Tears are Not Enough
In 1985, with the famine in Ethiopia getting the world's attention, Foster produced a who's-who of Canadian stars in the recording of the fundraising song, Tears are Not Enough.
"I was an incredible taskmaster and control freak," says Foster, reminiscing about the project. "I made Neil Young sing [his line] at least 13 times. He must have wanted to kill me."
But Foster makes no apologies for pushing Neil Young — or any other performer he's worked with.
"I will do whatever it takes to get the best out of the singer," he says. "I have to have eight takes, 10 takes, so that I can get the very best out of them and create a vocal track that sounds like it was made in one take."
Whitney Houston's 1992 cover version of Dolly Parton's I Will Always Love You is one of Foster's most successful productions. The single spent 14 weeks at No. 1 on the Billboard Hot 100 Chart.
"I caught Whitney at her finest moment, vocally," Foster says.
"I got her most days after she'd been filming, and she'd come to the studio late at night. And it was really tough on her. But she would just step into the studio, rip off her coat and go, like a racehorse. It was incredible. We had a great time together."
Before putting the finishing touches on I Will Always Love You, Foster sent record executive Clive Davis a rough mix. It was just meant as an update of a work in progress, but Davis was blown away by the mix. He insisted that they release it as is.
Foster was not pleased.
"I had done a bunch more work on the song. And I liked the extra work I'd done. But Clive Davis liked the rough mix. And we argued," recounts Foster.
"I was literally yelling at him … but he got his way."
The album went on to win a Grammy for Record of the Year, along with countless other awards.
Foster was an early booster of Céline Dion, and played a key role in bringing her voice to English audiences. He fondly remembers first hearing her sing at a Sunday afternoon picnic in a tent in Montreal in the md 1980s.
"It was insane. It was pouring rain. There were people talking and not paying much attention to her ... and I'm like, are you hearing what I'm hearing?" he says. "And it took her years to become a star."
When Dion went down to Los Angeles to work with Foster, he says he told her: "You're going to be known by your first name only. They won't even have to say your last name."
The two of them had great success together, with hits such as The Power of Love, All By Myself and Surrender.
Foster and Dion continue to be good friends, but they did have a major disagreement in the mid-1990s. Dion and her manager-husband René Angélil asked Foster to produce a song for the soundtrack of the movie Titanic. The song was My Heart Will Go On.
"I just wasn't a fan of the song," says Foster. "I thought it was a melody that should never have lyrics to it and never be sung. I said, 'I don't want to produce this song, I don't like it.'"

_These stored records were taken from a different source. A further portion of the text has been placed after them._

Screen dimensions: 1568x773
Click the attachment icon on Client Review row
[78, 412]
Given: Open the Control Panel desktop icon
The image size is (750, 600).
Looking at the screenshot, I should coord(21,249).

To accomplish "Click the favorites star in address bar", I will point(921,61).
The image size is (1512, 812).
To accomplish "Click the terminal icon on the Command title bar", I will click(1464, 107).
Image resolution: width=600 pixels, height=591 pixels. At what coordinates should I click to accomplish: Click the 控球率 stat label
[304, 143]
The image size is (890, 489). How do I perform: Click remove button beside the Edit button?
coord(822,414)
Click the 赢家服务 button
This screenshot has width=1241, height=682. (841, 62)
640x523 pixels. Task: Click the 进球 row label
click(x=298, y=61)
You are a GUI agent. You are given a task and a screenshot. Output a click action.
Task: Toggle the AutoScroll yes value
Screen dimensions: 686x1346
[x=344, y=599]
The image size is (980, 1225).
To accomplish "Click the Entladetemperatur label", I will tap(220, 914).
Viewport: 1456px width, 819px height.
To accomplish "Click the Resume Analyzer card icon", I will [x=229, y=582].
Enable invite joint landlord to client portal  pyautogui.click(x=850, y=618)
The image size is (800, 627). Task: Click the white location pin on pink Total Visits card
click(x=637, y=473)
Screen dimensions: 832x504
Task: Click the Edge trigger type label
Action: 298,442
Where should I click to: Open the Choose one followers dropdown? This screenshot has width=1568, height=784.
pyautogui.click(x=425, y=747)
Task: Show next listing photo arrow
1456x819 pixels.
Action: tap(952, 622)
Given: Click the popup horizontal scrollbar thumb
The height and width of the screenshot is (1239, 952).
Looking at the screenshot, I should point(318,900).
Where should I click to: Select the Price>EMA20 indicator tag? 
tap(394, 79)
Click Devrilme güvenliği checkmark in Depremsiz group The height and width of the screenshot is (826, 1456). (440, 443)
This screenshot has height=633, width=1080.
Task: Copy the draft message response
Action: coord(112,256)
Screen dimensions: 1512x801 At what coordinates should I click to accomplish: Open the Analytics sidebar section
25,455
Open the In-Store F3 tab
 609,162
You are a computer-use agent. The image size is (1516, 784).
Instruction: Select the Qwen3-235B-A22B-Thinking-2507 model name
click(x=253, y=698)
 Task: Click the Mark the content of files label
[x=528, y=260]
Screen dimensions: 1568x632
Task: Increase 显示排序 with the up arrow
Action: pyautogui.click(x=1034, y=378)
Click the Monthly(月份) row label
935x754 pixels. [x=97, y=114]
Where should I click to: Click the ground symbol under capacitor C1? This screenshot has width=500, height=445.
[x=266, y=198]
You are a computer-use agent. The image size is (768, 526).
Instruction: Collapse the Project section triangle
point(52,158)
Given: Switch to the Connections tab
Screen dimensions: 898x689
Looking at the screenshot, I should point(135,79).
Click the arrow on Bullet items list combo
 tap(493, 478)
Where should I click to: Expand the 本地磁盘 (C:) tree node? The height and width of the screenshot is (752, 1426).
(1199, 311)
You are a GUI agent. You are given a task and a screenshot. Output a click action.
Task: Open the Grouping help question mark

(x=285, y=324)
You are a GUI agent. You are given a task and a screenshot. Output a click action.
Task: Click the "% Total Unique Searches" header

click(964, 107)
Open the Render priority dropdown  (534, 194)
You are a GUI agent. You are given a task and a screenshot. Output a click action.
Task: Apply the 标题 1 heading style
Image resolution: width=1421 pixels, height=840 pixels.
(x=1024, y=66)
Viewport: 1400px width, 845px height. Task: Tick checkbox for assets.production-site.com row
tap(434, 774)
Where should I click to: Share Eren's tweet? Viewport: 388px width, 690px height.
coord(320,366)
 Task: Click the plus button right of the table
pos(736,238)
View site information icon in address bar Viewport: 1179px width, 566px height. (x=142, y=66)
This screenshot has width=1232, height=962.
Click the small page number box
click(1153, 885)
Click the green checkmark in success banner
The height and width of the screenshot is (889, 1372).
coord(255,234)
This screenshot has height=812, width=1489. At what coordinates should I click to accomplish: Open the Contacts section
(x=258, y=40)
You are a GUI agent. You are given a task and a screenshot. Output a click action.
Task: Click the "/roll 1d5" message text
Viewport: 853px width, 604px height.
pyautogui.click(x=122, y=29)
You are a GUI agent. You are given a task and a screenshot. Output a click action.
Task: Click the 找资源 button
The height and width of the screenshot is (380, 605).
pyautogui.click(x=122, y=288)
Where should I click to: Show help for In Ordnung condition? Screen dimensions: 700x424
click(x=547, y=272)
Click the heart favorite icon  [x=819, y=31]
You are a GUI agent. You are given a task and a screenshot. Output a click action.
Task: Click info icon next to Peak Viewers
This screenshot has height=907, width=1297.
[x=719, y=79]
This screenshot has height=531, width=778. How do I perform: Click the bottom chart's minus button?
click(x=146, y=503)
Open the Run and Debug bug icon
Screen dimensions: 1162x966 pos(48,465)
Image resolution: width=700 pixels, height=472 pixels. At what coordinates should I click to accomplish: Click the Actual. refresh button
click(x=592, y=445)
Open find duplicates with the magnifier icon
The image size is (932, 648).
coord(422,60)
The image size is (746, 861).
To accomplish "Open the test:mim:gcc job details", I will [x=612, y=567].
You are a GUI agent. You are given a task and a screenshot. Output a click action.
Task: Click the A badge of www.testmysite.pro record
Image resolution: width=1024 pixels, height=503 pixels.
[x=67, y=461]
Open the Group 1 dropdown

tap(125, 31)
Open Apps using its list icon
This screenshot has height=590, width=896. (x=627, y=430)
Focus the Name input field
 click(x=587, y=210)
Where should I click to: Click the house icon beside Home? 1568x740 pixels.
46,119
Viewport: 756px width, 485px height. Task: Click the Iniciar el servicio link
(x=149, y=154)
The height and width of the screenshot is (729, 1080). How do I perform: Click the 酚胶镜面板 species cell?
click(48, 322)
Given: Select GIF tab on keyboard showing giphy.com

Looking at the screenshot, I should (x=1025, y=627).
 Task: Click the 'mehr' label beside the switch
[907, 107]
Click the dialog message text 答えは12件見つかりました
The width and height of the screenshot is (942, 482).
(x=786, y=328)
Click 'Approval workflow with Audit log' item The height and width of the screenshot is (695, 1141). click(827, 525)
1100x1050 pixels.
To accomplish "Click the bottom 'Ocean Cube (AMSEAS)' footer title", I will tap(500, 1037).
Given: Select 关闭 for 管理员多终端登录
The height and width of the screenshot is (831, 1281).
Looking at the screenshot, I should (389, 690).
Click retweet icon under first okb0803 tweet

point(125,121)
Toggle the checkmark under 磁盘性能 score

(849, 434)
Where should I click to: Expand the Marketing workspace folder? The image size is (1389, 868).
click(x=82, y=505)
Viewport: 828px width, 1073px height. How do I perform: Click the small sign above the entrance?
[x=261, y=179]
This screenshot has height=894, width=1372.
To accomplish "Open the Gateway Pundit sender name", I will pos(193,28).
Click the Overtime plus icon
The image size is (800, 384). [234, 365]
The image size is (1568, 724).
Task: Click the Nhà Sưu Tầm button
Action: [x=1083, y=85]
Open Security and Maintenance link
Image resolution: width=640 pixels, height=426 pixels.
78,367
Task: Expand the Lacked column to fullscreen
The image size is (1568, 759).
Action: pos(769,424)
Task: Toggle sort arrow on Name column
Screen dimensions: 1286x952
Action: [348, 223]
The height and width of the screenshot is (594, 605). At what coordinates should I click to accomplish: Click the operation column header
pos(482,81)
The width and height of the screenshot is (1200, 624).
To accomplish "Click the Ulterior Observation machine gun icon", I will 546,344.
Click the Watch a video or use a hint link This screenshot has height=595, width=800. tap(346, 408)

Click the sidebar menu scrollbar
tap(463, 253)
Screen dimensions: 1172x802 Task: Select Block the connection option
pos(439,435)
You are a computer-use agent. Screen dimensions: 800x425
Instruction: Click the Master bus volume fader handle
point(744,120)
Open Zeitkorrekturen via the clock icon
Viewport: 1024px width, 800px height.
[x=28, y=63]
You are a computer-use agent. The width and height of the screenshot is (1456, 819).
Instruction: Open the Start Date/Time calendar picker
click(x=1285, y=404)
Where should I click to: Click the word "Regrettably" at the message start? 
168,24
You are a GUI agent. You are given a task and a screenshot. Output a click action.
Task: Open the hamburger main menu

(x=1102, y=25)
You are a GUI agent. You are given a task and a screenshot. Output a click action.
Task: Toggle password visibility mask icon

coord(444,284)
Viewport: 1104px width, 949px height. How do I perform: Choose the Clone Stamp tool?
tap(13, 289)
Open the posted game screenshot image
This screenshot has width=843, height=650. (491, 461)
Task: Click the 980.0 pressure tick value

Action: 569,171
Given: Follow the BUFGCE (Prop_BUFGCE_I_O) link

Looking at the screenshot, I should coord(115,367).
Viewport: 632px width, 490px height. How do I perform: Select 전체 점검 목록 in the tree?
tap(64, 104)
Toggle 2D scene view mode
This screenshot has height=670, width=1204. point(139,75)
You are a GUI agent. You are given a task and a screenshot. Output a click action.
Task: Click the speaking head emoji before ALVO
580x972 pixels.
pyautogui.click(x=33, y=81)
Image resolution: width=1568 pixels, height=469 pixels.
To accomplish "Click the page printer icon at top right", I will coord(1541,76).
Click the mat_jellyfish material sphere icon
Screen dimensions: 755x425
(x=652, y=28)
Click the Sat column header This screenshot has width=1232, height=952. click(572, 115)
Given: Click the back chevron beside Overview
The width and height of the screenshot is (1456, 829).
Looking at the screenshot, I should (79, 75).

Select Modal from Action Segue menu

So Foster sat on the sidelines for that one, and My Heart Will Go On became known as one of Dion's signature songs.
Although he still doesn't like it, Foster concedes that he clearly misjudged the song's potential.
"Hey, If you're gonna be wrong, you gotta be wrong big."
Foster has just wrapped up a U.S. solo tour, and is set to travel across Canada for a series of shows.
"All of the artists I've worked with get to have that feeling after they've left me of performing those songs that we've worked on together, and getting feedback from the audience. And I've never had that," he says.
"So I've started touring, and it's felt good."
Foster has lived in Malibu, Calif., since the 1980s, but he has always kept close ties to Canada, and says he is excited about the cross-country tour.
"I'm a huge flag-waver. I love telling people I'm from Canada. It's going to be fun."